▶ Given entries

-------

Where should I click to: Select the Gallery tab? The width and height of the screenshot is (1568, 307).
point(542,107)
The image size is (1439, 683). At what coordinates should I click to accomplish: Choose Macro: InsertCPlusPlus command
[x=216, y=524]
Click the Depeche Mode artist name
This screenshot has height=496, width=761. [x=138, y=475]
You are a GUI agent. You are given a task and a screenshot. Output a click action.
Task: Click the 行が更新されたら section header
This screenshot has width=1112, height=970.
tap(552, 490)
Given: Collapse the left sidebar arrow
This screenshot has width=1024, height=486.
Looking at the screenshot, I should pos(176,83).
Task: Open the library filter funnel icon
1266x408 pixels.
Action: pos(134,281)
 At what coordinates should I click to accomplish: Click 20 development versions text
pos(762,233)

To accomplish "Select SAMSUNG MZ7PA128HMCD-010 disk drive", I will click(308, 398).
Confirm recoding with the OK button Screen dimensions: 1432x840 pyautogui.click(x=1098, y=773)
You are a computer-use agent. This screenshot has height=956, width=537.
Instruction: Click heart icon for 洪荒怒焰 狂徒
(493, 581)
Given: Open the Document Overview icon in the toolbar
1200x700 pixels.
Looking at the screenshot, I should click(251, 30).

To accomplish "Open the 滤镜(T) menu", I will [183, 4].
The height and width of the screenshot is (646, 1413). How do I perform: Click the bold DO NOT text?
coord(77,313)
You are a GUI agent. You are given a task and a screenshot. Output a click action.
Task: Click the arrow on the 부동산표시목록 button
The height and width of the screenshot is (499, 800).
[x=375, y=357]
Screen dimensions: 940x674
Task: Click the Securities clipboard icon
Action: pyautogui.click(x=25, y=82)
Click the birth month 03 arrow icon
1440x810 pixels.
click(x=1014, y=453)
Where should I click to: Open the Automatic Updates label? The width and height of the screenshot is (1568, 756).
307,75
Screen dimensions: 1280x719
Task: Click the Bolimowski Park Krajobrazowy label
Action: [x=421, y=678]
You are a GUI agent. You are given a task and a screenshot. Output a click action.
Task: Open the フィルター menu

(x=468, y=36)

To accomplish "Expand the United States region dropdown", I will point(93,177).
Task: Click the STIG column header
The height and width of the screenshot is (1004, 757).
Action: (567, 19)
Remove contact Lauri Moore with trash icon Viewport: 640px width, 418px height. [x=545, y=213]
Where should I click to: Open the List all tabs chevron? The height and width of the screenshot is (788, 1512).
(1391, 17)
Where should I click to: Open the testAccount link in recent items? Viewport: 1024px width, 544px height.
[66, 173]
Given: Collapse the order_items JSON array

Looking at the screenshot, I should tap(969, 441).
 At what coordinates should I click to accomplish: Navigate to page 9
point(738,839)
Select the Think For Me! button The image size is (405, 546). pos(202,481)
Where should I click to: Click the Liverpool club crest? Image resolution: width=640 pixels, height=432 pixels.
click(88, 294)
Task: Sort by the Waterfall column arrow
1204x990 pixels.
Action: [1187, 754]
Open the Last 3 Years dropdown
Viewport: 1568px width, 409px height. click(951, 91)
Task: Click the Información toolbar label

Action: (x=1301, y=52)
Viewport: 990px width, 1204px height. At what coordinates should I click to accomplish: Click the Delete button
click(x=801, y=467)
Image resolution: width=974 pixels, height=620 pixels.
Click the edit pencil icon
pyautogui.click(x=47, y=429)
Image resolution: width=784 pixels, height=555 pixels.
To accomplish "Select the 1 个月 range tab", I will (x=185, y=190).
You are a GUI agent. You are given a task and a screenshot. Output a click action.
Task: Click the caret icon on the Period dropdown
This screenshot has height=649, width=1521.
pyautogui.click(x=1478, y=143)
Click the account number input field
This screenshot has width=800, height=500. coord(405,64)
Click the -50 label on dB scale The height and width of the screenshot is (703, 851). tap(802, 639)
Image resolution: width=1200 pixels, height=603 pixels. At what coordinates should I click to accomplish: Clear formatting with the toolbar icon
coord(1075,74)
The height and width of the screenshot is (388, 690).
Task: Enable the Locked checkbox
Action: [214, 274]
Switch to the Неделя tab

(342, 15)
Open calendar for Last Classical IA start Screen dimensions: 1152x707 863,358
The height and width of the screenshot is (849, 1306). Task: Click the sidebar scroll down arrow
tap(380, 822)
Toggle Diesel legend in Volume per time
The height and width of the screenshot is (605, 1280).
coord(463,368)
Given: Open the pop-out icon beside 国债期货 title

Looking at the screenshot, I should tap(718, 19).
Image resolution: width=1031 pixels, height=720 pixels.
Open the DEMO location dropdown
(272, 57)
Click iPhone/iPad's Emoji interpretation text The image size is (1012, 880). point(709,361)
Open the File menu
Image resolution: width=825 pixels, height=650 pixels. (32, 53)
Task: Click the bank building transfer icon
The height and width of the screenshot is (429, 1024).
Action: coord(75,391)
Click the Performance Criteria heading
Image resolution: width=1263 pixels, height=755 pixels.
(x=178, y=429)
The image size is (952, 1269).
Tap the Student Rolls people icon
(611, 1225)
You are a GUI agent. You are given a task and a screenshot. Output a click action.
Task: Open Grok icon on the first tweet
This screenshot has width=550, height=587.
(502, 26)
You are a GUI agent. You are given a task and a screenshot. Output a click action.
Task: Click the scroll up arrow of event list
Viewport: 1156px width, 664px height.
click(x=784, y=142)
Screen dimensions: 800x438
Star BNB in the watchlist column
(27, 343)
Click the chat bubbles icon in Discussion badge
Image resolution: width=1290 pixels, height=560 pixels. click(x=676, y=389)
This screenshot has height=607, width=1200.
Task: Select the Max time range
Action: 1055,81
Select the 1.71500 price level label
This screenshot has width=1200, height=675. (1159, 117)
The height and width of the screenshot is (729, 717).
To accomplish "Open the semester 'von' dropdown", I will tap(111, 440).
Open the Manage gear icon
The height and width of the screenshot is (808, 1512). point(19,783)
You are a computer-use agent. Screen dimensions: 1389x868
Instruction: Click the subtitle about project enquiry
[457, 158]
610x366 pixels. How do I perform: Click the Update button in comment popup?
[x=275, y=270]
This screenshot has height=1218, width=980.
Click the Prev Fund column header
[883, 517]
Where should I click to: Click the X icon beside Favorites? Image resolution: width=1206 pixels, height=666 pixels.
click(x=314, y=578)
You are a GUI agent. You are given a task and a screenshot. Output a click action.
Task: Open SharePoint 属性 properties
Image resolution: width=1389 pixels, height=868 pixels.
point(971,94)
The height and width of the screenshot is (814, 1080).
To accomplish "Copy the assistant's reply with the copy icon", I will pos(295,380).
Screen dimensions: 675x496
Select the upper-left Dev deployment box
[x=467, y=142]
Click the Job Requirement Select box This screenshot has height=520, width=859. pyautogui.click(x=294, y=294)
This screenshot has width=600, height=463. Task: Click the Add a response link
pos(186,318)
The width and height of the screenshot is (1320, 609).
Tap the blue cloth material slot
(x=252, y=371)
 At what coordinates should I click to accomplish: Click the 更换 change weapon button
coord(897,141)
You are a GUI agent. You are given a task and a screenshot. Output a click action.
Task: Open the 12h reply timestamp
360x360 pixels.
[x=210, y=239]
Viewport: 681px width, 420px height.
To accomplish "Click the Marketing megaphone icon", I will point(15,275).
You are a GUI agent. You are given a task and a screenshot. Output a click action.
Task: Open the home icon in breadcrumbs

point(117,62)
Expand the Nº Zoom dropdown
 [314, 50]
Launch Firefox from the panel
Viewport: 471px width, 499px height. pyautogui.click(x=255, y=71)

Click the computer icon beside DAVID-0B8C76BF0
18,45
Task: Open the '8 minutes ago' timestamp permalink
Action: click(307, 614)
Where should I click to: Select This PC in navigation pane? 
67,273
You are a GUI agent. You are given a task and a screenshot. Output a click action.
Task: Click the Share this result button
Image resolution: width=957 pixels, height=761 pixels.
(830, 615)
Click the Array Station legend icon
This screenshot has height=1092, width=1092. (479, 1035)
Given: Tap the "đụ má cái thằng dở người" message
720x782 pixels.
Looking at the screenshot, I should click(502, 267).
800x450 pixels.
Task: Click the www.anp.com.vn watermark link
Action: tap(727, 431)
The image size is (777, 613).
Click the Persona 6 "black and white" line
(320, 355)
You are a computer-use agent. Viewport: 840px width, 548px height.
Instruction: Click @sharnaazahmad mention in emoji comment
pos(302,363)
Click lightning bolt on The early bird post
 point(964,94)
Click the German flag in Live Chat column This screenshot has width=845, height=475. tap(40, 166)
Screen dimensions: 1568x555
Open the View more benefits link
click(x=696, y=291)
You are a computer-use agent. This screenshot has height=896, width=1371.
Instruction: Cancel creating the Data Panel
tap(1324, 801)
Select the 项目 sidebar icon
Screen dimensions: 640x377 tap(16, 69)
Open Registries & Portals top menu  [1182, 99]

-------

▶ Assigned task
In the listing above, find the line with "Instruction: Cancel creating the Data Panel", then copy it and every later line exactly, through the last line, and nothing else.

▶ Answer area
Instruction: Cancel creating the Data Panel
tap(1324, 801)
Select the 项目 sidebar icon
Screen dimensions: 640x377 tap(16, 69)
Open Registries & Portals top menu  [1182, 99]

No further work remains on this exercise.